Why we need gender mainstreaming
Carlien admits that implicit bias tests on age and gender challenged her, despite her expertise in equality.
"Now in speeches, I ask people: When I say the word 'surgeon', what do you see?" explains Carlien.
"I always automatically see a man. Because this is what I was faced with in hospital growing up in the 70s and 80s. Younger generations say, 'a woman'."
Her point is not to embarrass anyone, rather to show that stereotypical thinking is not confined to bad actors. It is structural, widespread and changeable once people see it.
Nowhere is that more relevant than in gender mainstreaming, a commitment that runs through the entire strategy.
The principle that we should consider the different impact on women and men in every aspect of life, work and politics is straightforward. Putting it into practice has proved harder.
"We often make the mistake of saying: mainstream gender everywhere, all at once. You can't ask that of people," says Carlien.
"So, start somewhere. In the first instance, start with the low-hanging fruit, because if you succeed, it gives pleasure. And encourages you to take further steps in mainstreaming gender in other areas of work."

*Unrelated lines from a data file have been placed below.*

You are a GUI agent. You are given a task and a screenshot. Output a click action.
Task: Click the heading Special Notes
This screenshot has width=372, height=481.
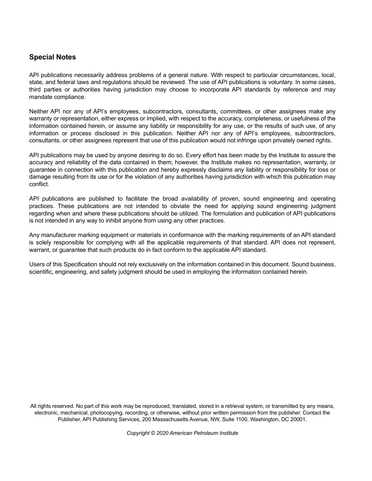pyautogui.click(x=52, y=57)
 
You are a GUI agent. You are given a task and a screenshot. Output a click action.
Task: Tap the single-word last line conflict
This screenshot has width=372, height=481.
pyautogui.click(x=39, y=184)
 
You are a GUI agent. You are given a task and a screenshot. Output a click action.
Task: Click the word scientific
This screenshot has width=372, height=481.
pyautogui.click(x=41, y=272)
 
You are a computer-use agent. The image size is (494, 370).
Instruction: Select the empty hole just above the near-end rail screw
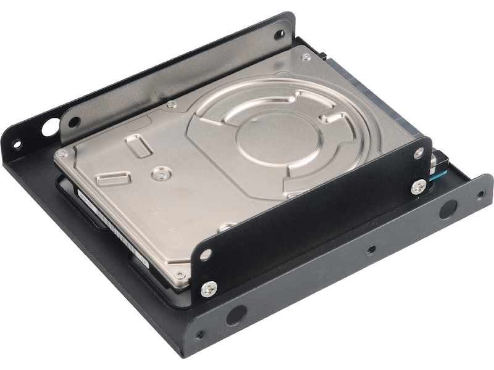coord(206,253)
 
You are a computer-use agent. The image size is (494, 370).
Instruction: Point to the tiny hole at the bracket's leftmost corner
coord(17,146)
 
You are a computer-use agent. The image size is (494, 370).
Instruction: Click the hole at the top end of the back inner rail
coord(279,34)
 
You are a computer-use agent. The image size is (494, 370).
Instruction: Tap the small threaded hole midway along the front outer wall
coord(371,250)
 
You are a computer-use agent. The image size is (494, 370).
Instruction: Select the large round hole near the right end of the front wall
coord(448,209)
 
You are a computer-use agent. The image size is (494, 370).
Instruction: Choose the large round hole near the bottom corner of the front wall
coord(236,315)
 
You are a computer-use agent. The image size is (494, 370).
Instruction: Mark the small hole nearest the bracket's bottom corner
coord(199,335)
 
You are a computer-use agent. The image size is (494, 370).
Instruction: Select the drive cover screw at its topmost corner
coord(306,57)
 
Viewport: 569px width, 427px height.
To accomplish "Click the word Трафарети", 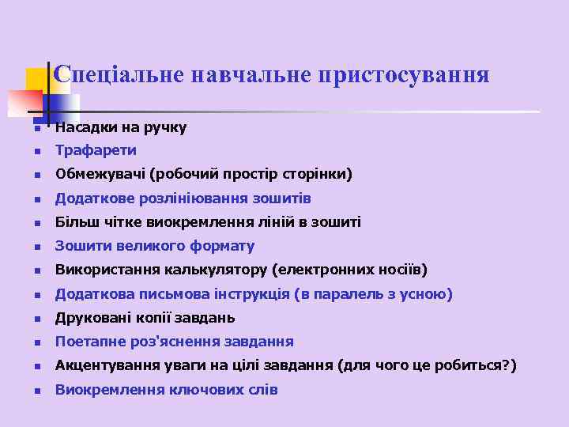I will [x=96, y=150].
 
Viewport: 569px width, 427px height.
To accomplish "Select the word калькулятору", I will [x=216, y=270].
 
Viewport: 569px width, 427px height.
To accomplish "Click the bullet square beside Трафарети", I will [x=36, y=151].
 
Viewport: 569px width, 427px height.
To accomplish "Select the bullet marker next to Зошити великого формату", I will [x=36, y=247].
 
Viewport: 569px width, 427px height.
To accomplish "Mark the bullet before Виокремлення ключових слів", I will [x=36, y=391].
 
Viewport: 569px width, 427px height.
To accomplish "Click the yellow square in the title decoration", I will [x=36, y=79].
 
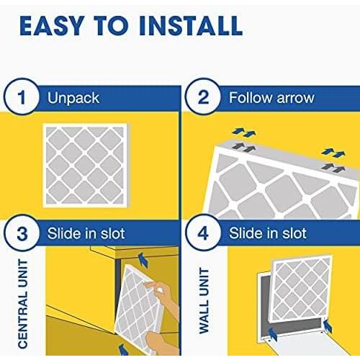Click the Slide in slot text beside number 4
[x=267, y=234]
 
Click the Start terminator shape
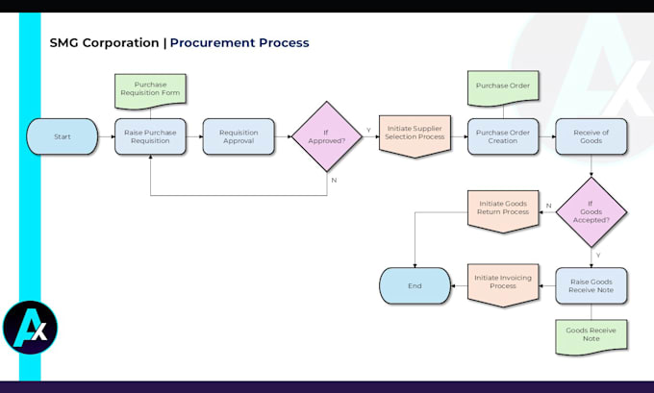pos(63,136)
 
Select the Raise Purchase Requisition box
pos(151,136)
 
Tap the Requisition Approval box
pos(239,136)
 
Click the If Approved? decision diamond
pos(327,136)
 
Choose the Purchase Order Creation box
pos(503,136)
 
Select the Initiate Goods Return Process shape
pos(502,209)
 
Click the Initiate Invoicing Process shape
pos(502,284)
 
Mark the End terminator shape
pos(415,285)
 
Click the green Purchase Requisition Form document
pos(150,89)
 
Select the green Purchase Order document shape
pos(503,87)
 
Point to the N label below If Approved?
pos(334,180)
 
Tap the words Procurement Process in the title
pos(239,43)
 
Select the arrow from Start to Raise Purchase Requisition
pos(106,136)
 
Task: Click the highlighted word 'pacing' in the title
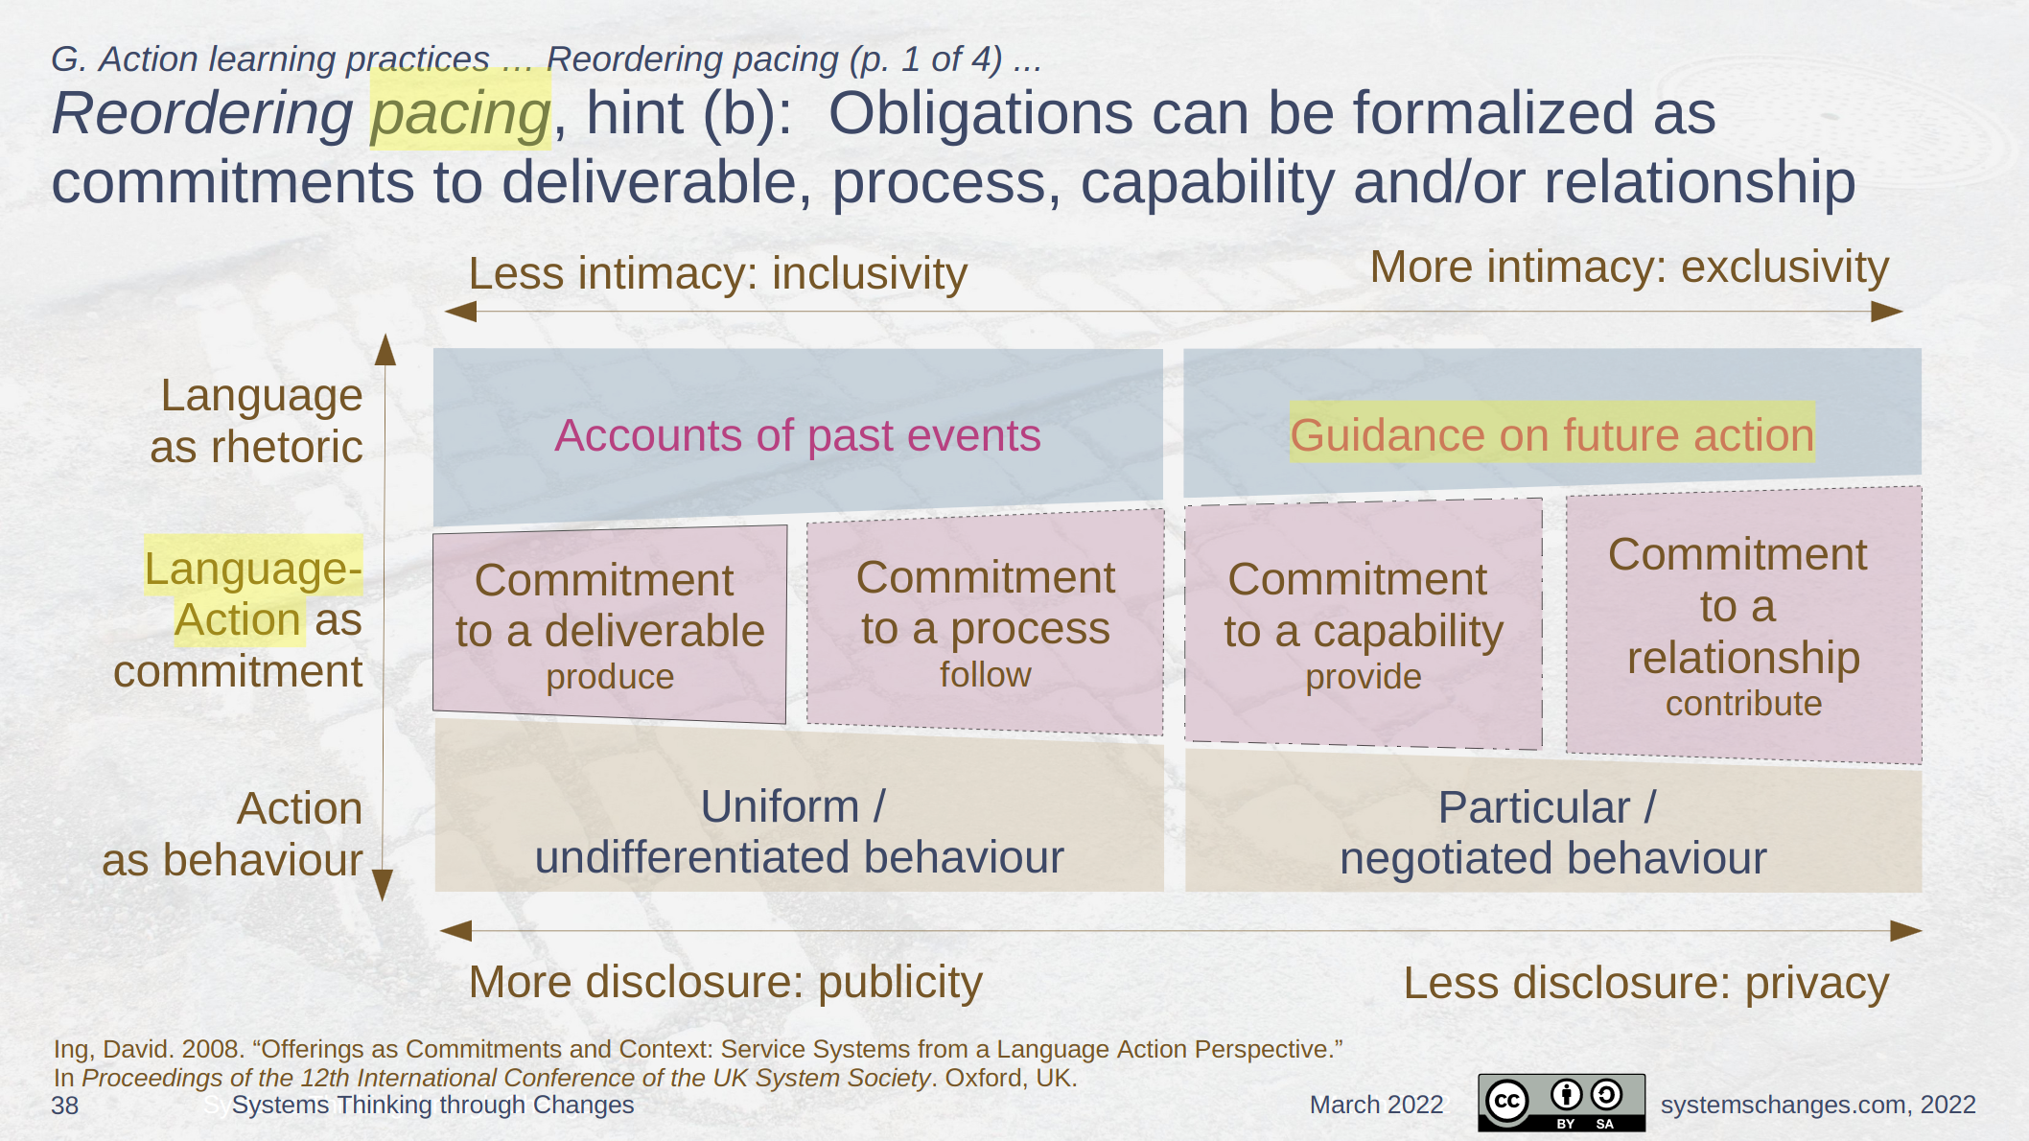pyautogui.click(x=460, y=113)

To support that process, EIGE is launching a Gender Mainstreaming Helpdesk in 2026, giving Member States direct access to practical tools and expertise.

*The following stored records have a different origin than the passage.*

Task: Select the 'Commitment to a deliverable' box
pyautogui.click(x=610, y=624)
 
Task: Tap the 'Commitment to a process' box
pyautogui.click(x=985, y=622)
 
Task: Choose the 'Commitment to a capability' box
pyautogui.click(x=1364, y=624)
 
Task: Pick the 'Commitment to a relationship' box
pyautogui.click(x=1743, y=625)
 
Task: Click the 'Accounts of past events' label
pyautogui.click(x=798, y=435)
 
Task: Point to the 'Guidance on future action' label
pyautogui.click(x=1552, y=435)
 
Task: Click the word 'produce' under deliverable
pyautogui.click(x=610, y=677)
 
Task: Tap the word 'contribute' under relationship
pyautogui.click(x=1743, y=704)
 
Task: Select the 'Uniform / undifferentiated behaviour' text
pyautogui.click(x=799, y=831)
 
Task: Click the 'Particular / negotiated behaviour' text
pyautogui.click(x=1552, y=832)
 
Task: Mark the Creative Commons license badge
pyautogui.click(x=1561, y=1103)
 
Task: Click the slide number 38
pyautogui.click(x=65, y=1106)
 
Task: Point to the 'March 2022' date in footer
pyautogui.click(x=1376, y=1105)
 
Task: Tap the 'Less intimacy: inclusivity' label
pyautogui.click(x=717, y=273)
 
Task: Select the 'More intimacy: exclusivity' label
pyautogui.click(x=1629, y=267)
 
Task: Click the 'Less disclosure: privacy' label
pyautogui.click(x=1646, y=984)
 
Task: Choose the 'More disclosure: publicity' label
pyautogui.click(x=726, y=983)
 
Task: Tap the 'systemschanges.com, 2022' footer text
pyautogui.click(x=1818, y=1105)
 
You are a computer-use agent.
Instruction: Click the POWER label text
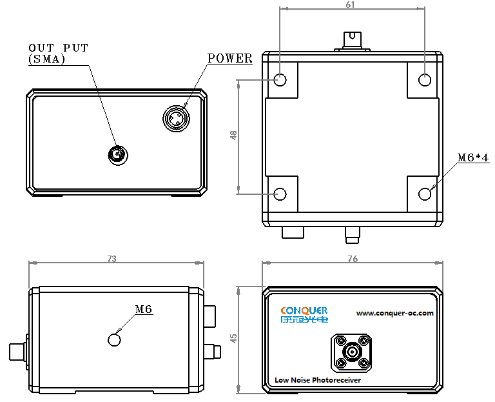(230, 58)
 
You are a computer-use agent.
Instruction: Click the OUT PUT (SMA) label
(58, 53)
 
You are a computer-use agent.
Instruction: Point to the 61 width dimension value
(351, 5)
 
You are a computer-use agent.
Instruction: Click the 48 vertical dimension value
(233, 136)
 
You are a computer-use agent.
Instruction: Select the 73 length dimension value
(112, 259)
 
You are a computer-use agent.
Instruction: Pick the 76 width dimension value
(353, 259)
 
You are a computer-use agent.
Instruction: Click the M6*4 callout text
(473, 157)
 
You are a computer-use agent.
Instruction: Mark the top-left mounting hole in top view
(280, 80)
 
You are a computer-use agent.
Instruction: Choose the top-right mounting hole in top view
(425, 80)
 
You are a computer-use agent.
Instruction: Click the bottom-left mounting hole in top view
(280, 194)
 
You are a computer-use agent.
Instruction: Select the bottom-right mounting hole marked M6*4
(425, 194)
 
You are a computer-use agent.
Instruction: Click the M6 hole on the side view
(115, 339)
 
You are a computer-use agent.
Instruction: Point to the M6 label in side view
(143, 310)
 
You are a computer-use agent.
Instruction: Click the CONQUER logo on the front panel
(304, 314)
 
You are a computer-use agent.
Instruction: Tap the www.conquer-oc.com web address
(395, 314)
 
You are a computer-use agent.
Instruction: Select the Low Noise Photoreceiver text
(318, 380)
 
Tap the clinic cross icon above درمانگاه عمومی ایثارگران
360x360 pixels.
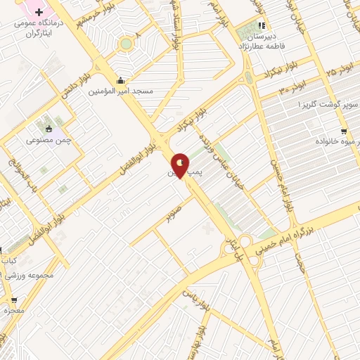click(39, 12)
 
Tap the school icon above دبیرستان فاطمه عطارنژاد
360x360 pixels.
click(260, 27)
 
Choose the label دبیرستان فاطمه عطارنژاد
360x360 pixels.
click(261, 41)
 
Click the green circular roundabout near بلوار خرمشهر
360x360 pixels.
click(126, 44)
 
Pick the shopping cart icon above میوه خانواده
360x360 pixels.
click(343, 131)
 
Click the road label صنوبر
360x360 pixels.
click(174, 209)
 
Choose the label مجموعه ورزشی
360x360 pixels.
click(29, 274)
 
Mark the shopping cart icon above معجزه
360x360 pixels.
click(14, 300)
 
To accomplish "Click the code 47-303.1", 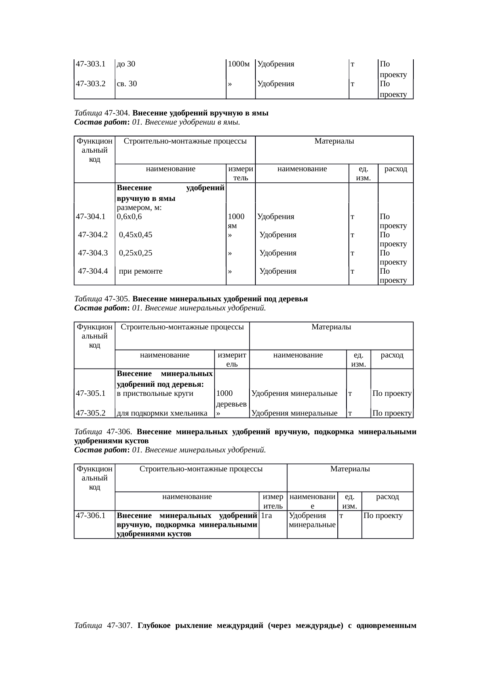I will [x=91, y=64].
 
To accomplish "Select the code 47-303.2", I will [x=91, y=84].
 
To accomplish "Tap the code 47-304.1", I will [x=91, y=217].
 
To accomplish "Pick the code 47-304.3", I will [x=93, y=253].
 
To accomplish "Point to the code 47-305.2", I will [x=91, y=414].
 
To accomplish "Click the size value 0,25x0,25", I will [x=136, y=253].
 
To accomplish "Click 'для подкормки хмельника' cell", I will [x=162, y=414].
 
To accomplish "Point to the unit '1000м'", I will [x=239, y=64].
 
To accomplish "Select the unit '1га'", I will [x=266, y=516].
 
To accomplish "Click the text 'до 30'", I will [x=126, y=64].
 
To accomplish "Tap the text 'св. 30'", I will [x=127, y=84].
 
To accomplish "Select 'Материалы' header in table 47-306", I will [x=350, y=469].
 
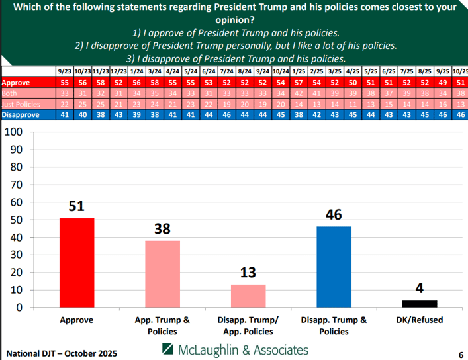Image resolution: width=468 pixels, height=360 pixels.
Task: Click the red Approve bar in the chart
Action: click(x=77, y=263)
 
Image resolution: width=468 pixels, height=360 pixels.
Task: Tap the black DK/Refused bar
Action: click(x=420, y=304)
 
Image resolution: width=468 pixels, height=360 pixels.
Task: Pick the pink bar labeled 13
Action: click(x=248, y=296)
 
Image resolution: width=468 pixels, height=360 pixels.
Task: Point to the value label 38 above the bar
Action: click(x=162, y=229)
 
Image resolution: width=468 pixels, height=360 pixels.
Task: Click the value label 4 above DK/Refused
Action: click(x=420, y=289)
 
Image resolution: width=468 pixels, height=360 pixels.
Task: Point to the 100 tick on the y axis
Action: click(x=14, y=132)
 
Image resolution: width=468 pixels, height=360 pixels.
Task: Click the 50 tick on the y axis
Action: click(x=17, y=220)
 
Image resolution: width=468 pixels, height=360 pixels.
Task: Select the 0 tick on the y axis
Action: click(x=20, y=308)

Where EIGE's approach has been tried, with eight Member States on gender budgeting, it has already produced concrete outcomes.
"As soon as people see the added value, they accept it. It improves the quality of what they're trying to achieve through their policies and legislation," says Carlien.

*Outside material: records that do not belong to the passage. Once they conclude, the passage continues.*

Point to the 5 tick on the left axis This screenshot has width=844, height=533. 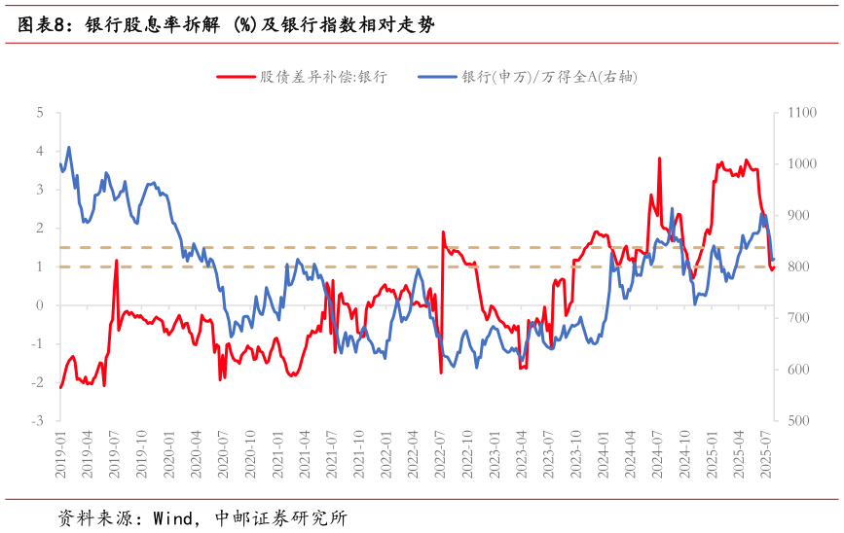[x=40, y=113]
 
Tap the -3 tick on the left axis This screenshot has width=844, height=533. [x=38, y=421]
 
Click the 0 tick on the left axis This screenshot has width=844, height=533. [x=40, y=305]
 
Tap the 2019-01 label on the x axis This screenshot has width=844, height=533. [x=60, y=454]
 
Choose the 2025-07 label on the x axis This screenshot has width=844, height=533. [x=770, y=454]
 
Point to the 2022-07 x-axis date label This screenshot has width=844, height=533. [x=442, y=454]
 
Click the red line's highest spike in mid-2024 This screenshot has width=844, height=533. [x=660, y=158]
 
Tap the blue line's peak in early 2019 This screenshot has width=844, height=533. [x=68, y=147]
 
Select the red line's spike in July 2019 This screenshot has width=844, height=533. [x=117, y=261]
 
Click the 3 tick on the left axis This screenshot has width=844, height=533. [x=40, y=190]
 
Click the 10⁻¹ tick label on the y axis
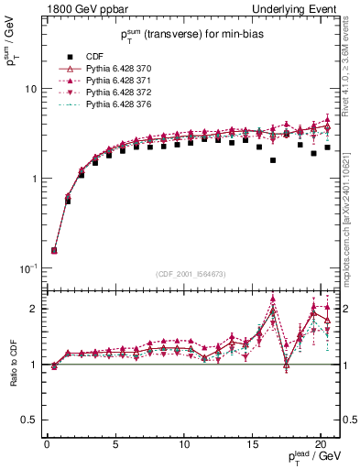(x=27, y=268)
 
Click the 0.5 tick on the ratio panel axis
(x=27, y=420)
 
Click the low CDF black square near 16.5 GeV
(x=273, y=160)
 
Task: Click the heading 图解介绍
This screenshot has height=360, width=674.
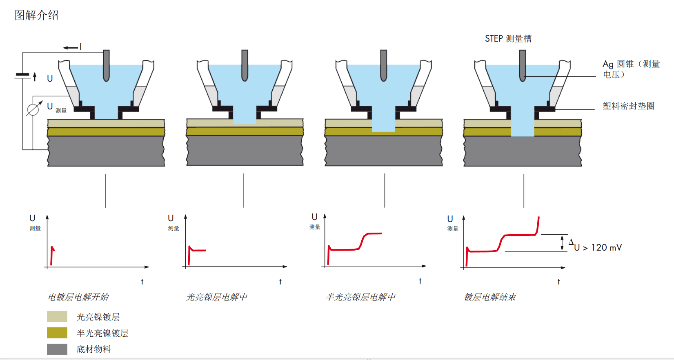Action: pyautogui.click(x=37, y=16)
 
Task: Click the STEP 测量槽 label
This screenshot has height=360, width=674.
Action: pyautogui.click(x=508, y=39)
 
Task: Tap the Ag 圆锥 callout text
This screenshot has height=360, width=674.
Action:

What success looks like in 2030
The new strategy will take us to 2030, by which time Carlien wants to see compatible, cross-border data on gender-based violence up and running under the new directive on Combatting Violence against Women and Domestic Violence.
She hopes all Member States are either implementing, or well on the way to implementing, their own national action plans for preventing and combatting Violence against Women and Domestic Violence.
And she wants the Gender Equality Index, when it publishes in 2030, to show that the needle has moved.
"I truly hope we will see that new legislation is working, that we have all the means in place for mature data collection, and that all Member States are on board," says Carlien.
"I want there to be this vibe to continue our work on gender equality, all for the better of the women and men, in all their diversity, of the European Union".
"When bad actors start pushing false narratives, that means they're worried. And when these people are worried, it means we are doing something right."
The Index says Europe may still be fifty years from gender equality. Carlien believes the positive steps in the strategy say otherwise. The next years to 2030 will show us.